▶ _Stored data_:
========================
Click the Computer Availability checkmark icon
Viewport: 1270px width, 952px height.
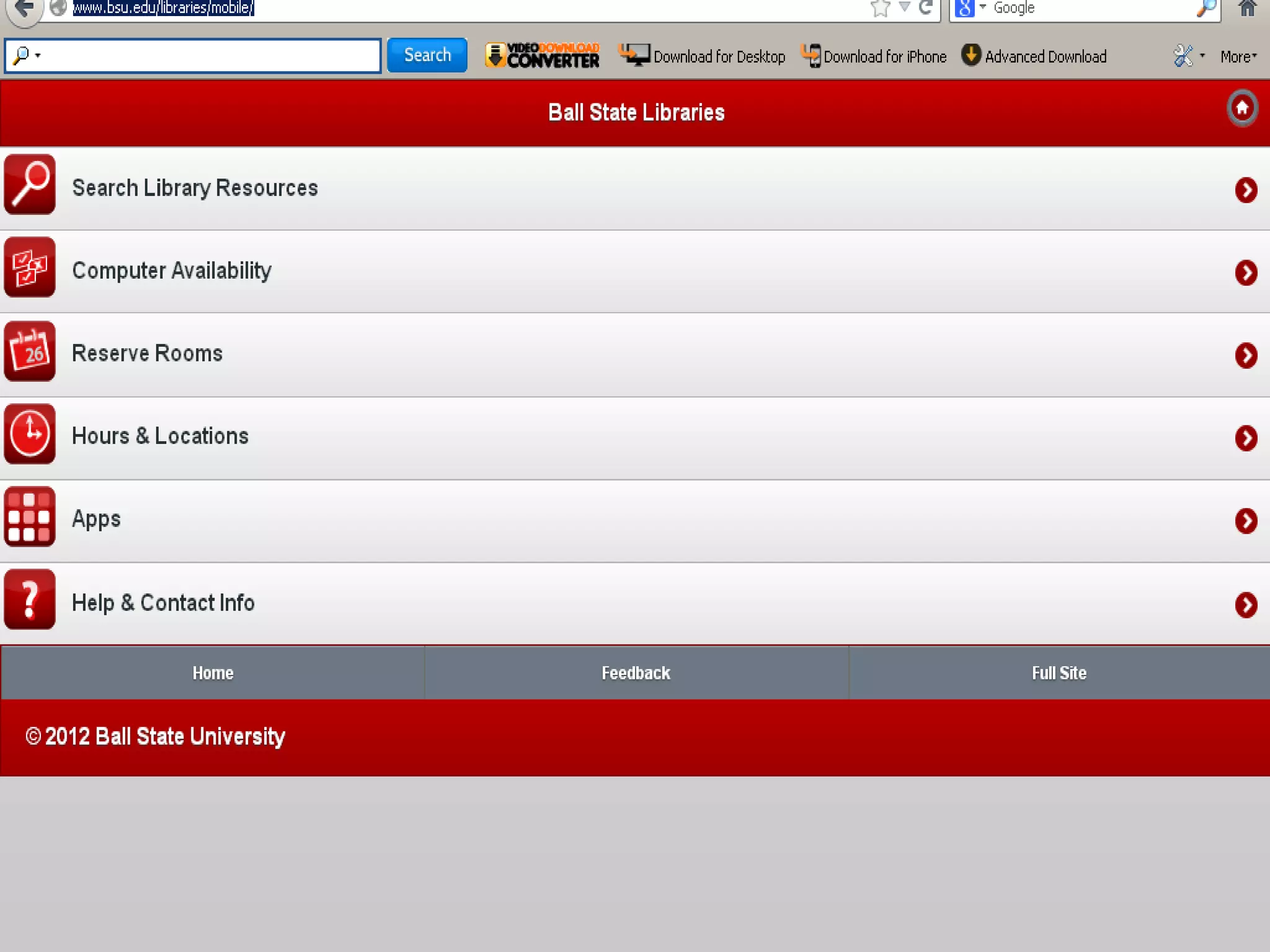tap(30, 268)
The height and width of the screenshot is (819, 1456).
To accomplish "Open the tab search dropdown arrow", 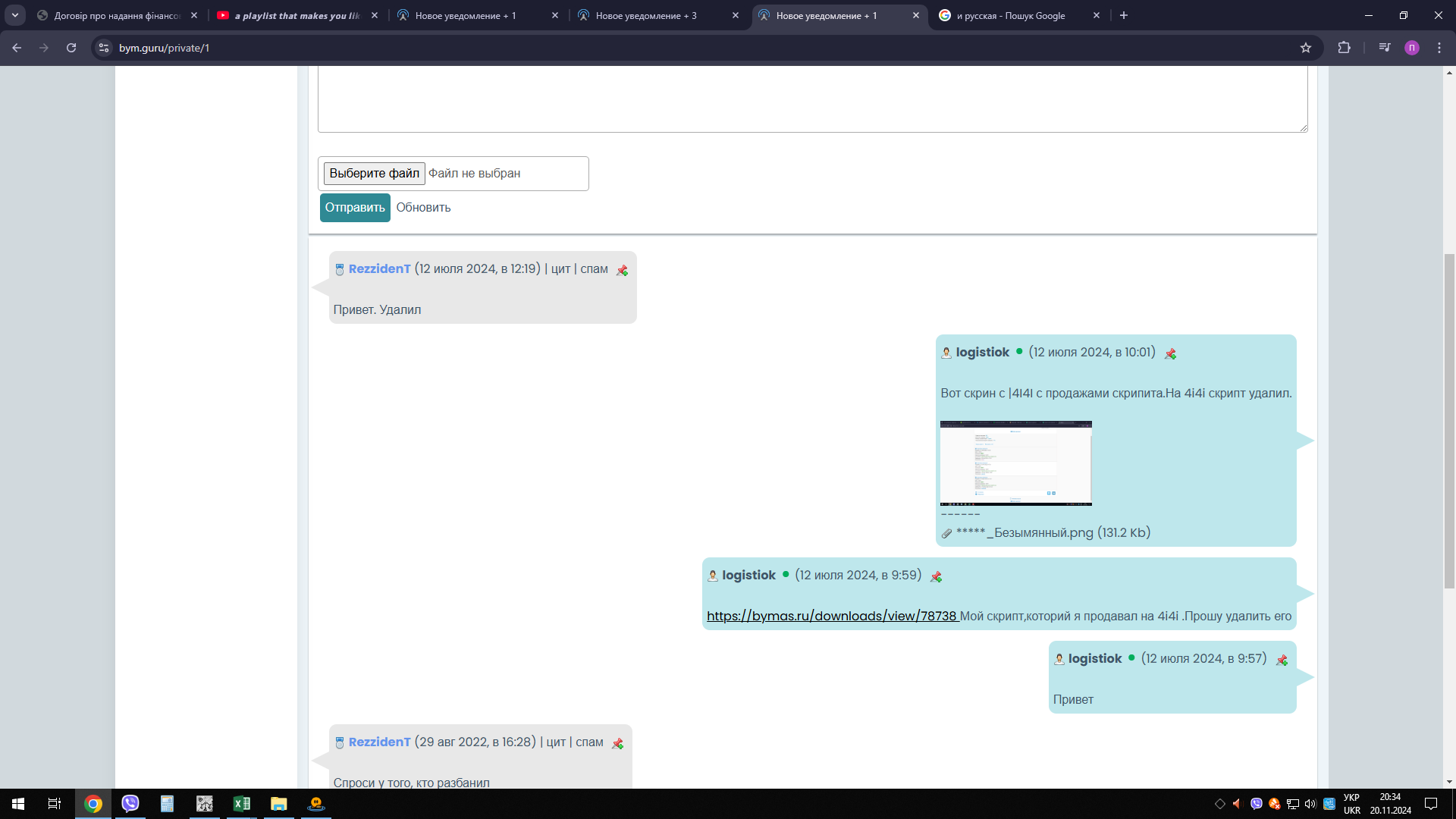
========================
▶ _Exercise details_: Lines before the one containing "Viewport: 1270px width, 952px height." are not wanted; write out that line and every later line through the end of the data above, exactly, without pictures.

▶ _Result of the exercise_:
Viewport: 1270px width, 952px height.
tap(30, 268)
The height and width of the screenshot is (819, 1456).
To accomplish "Open the tab search dropdown arrow", 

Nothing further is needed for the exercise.